Source data:

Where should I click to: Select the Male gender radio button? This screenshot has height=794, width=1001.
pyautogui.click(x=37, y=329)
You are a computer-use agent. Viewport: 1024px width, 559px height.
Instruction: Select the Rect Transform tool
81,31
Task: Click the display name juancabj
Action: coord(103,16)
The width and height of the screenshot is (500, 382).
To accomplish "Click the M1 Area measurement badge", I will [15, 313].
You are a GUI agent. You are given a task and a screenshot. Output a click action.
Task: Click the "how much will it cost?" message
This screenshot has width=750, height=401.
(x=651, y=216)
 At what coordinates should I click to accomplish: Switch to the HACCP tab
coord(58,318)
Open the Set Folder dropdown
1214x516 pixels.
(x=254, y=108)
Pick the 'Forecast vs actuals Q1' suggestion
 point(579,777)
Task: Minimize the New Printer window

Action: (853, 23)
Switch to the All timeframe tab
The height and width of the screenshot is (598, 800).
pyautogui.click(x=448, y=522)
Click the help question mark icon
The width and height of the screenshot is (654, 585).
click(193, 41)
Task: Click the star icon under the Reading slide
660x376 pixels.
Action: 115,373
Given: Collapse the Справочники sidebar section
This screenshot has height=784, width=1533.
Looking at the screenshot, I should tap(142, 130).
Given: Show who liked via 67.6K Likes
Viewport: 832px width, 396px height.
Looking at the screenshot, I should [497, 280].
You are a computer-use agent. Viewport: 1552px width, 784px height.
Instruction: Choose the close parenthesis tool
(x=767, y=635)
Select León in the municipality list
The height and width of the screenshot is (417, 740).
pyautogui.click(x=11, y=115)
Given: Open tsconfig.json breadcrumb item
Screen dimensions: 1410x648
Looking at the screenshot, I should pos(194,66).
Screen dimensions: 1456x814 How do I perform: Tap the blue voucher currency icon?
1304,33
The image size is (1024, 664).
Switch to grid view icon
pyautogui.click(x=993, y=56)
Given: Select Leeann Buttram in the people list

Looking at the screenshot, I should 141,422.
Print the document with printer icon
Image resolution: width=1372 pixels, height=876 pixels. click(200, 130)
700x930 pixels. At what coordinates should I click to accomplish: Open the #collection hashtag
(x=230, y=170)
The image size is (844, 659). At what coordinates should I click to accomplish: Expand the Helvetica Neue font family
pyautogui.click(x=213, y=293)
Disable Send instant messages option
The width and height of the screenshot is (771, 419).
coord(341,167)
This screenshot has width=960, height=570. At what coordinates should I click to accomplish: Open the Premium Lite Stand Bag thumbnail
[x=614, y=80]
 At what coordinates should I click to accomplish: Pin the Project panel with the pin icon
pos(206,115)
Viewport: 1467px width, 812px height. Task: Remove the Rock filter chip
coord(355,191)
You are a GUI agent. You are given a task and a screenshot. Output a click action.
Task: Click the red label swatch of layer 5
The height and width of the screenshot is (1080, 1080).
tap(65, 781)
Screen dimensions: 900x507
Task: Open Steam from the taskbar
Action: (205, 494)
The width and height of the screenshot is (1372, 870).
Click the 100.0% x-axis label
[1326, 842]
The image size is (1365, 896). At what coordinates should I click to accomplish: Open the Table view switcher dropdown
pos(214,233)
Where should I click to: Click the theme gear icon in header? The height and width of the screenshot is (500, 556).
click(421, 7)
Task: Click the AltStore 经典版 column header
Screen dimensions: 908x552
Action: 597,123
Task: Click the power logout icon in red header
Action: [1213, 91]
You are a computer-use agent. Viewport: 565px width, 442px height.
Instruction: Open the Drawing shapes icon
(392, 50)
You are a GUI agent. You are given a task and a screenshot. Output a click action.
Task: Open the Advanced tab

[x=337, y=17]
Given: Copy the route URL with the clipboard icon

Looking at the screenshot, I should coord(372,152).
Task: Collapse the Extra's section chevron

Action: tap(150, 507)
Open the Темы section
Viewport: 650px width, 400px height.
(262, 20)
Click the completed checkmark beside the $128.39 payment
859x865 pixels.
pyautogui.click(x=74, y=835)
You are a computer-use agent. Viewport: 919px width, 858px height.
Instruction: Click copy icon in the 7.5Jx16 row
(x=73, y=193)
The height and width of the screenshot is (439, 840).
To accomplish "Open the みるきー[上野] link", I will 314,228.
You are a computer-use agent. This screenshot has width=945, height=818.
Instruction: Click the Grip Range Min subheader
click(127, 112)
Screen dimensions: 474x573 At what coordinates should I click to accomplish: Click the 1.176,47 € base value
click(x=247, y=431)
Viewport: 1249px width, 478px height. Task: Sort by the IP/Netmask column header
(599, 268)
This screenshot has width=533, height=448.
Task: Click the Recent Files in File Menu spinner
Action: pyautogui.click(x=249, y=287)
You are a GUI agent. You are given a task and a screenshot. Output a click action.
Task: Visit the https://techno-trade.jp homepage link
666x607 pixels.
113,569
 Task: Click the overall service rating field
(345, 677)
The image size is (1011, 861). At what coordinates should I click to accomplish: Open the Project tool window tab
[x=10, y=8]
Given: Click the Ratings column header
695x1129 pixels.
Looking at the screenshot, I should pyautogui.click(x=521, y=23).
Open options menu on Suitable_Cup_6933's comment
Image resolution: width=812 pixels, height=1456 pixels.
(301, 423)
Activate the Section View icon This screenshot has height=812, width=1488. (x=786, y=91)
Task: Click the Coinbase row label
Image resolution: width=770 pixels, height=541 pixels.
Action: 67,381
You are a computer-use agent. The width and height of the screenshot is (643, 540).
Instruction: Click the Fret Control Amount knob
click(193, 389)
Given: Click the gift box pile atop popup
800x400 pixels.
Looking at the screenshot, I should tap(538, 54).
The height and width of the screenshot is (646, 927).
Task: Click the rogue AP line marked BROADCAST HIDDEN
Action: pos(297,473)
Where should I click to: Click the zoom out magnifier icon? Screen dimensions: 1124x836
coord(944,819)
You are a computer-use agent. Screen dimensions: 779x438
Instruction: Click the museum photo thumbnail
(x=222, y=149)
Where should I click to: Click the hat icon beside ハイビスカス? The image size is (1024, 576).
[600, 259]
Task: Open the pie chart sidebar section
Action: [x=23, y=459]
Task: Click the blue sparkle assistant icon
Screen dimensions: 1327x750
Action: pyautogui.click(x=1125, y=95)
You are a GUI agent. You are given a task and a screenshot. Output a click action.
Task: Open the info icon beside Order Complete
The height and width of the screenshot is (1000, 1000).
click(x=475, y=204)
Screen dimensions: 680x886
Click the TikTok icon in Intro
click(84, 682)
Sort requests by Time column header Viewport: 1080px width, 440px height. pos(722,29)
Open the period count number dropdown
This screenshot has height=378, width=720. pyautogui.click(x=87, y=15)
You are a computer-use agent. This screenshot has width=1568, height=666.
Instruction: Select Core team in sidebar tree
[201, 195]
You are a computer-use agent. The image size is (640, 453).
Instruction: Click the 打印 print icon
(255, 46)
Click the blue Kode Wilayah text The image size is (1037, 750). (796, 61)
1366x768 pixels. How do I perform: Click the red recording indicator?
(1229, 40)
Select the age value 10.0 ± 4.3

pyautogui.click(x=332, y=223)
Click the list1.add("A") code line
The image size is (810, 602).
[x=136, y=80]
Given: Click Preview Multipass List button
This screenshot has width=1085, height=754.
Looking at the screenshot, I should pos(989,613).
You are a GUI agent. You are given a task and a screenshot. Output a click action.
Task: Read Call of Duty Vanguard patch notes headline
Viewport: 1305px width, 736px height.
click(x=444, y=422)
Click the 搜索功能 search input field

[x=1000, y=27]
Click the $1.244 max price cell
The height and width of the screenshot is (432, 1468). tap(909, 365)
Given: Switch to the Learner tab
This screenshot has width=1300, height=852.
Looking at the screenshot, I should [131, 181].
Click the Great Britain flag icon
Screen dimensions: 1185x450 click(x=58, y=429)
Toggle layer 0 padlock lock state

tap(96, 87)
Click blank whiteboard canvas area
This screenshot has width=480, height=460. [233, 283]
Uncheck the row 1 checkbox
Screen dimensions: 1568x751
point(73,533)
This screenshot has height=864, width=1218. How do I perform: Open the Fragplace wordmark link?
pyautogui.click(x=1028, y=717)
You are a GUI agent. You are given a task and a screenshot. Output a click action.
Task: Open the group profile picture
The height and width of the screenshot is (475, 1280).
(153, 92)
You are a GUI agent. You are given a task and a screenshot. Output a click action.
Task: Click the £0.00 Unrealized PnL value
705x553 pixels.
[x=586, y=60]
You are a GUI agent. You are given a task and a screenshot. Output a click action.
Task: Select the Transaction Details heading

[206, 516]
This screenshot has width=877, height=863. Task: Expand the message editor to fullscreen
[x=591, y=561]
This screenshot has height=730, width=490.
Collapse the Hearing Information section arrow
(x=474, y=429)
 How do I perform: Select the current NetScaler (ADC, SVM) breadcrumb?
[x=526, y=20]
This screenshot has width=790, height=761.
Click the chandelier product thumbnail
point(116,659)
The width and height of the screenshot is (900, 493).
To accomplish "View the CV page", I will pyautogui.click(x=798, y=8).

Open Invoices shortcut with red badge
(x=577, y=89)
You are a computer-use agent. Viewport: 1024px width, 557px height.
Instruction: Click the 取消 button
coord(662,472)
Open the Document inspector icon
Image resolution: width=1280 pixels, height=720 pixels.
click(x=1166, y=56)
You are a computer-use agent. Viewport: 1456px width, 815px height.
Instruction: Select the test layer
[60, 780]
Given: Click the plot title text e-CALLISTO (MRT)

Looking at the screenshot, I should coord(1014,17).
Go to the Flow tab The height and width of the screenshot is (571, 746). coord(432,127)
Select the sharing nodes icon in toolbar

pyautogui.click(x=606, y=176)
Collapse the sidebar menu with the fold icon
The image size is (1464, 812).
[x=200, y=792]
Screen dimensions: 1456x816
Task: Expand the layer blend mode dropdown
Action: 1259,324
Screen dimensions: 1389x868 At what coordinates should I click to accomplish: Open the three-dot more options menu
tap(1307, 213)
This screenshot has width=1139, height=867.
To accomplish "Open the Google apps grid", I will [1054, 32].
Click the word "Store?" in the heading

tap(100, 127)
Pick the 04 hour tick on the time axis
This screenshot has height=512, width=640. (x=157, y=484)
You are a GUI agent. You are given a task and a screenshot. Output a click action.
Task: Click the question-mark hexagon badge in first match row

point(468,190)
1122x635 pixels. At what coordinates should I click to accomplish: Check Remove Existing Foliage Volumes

> **EXERCISE INSTRUCTIONS**
Reply with nothing but the number of lines in the entries that include "computer".

> **SOLUTION TO THIS TASK**
11